Passage shown »
# Chapter 3: Prerequisites for Neural Networks

## Introduction

In this chapter we will go over tensors and gradient descent - two pieces of math that we will need when discussing neural networks.

## Linear Algebra I

In this course we will not need abstract vector spaces so we will formulate all the definition for the Euclidean space $\mathbb{R}^n$ only.

The Euclidean space $\mathbb{R}^n$ is the space of all $n$ dimensional vectors. For us a vector will always be a column vector, for example
$$
\begin{pmatrix}
1 \\
2 \\
3
\end{pmatrix} \in \mathbb{R}^3.
$$

## Linear Algebra II

We will denote the $i$-th component of the vector $x$ by $x^i$, that is we will denote vector components by upper indices. For example, if $x \in \mathbb{R}^3,$ then
$$
x = \begin{pmatrix}
x^1 \\
x^2 \\
x^3
\end{pmatrix}.
$$

This notation might seem strange at first sight but we will soon see that it is very convenient.

## Linear Algebra III

We cannot raise vectors to a power, so the notation $x^i$ should not cause confusion. If we want to raise the $i$-th component of $x$ to the $k$-th power we will write $(x^i)^k.$

## Linear Algebra IV

Vector addition and multiplication by a scalar is defined componentwise. For example,
$$
\begin{pmatrix}
1 \\
2 \\
3
\end{pmatrix} + \begin{pmatrix}
4 \\
5 \\
6
\end{pmatrix} = 
\begin{pmatrix}
1+4 \\
2+5 \\
3+6
\end{pmatrix} =
\begin{pmatrix}
5 \\
7 \\
9
\end{pmatrix},
$$
and
$$
4\begin{pmatrix}
1 \\
2 \\
3
\end{pmatrix} = 
\begin{pmatrix}
4*1 \\
4*2 \\
4*3
\end{pmatrix} =
\begin{pmatrix}
4 \\
8 \\
12
\end{pmatrix}.
$$

## Linear Algebra V

On $\mathbb{R}^n$ we also have the standard Euclidean inner product
$$
  \langle x, y \rangle = \sum_{i=1}^n x^iy^i.
$$

We will denote by $e_i$ the standard basis of $\mathbb{R}^n,$ so
$$
  e_1 = \begin{pmatrix}
1 \\
0 \\
\dots \\
0
\end{pmatrix}, \
e_2 = \begin{pmatrix}
0 \\
1 \\
\dots \\
0
\end{pmatrix}, \ \dots, \
e_n = \begin{pmatrix}
0 \\
0 \\
\dots \\
1
\end{pmatrix}.
$$

## Linear Algebra VI

We can uniquely write any vector $x \in \mathbb{R^n}$ as a linear combination of $e_i'$s:
$$
x = \sum_{i=1}^n x^i e_i.
$$
This is what is meant when it is said that $e_i'$s form a basis.

## Linear Algebra VII

A map $T: \mathbb{R}^n \rightarrow \mathbb{R}^m$ is called **linear** if for all $x, y \in \mathbb{R}^n$ and $a, b \in \mathbb{R}$ we have
$$
T(ax+by)=aT(x)+bT(y).

Request » Write out the part of the chapter on prerequisites for neural networks starting with "## Linear Algebra VII" and going on through "T(ax+by)=aT(x)+bT(y).".

Data »
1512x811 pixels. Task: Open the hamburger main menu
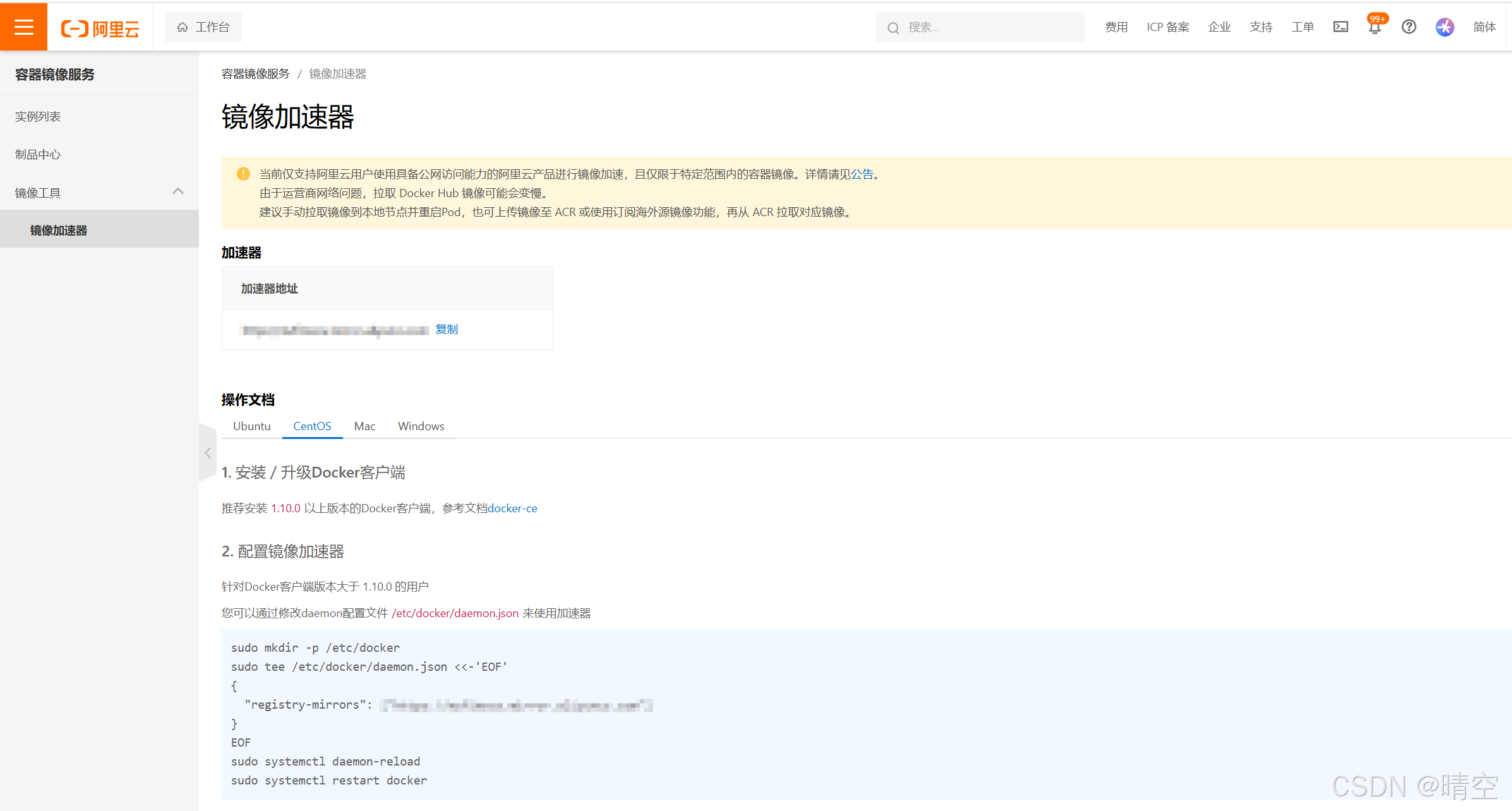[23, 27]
==
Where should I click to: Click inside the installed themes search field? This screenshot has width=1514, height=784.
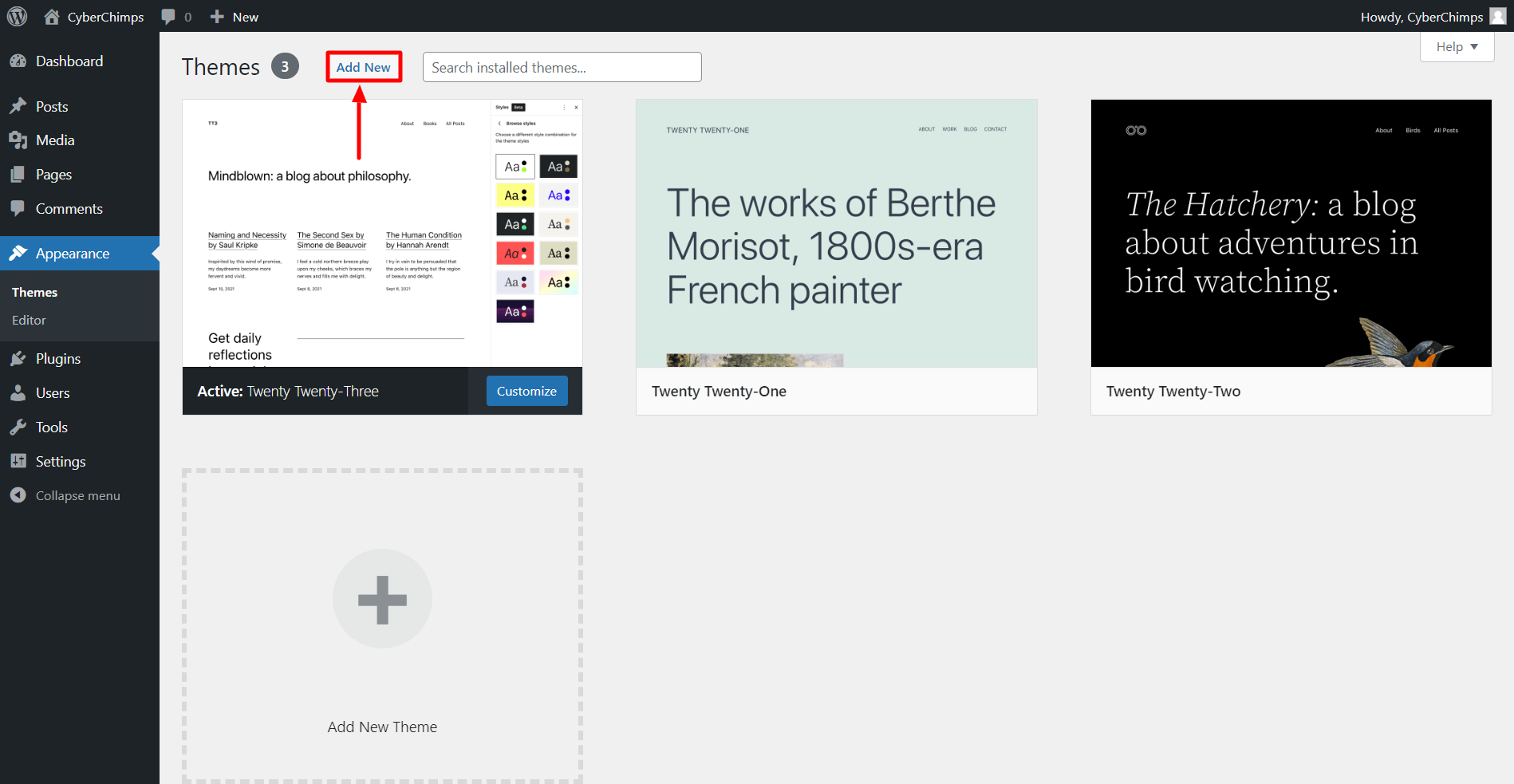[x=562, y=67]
--
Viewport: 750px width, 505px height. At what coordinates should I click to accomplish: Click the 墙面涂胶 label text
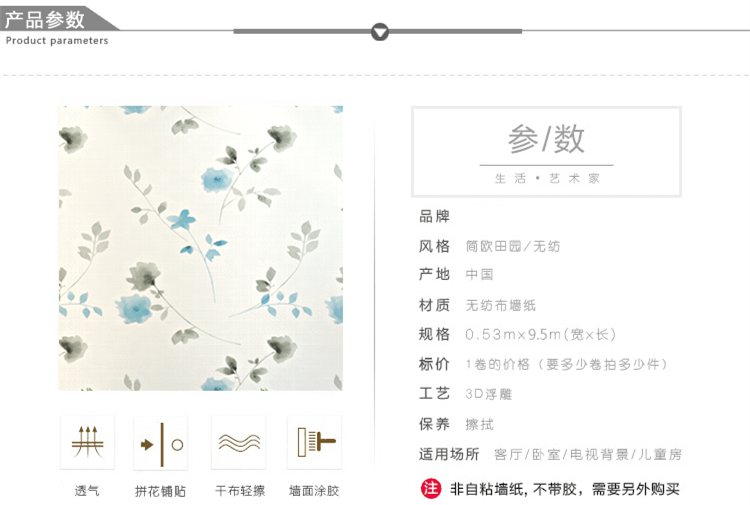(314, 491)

The reply »
## Linear Algebra VII

A map $T: \mathbb{R}^n \rightarrow \mathbb{R}^m$ is called **linear** if for all $x, y \in \mathbb{R}^n$ and $a, b \in \mathbb{R}$ we have
$$
T(ax+by)=aT(x)+bT(y).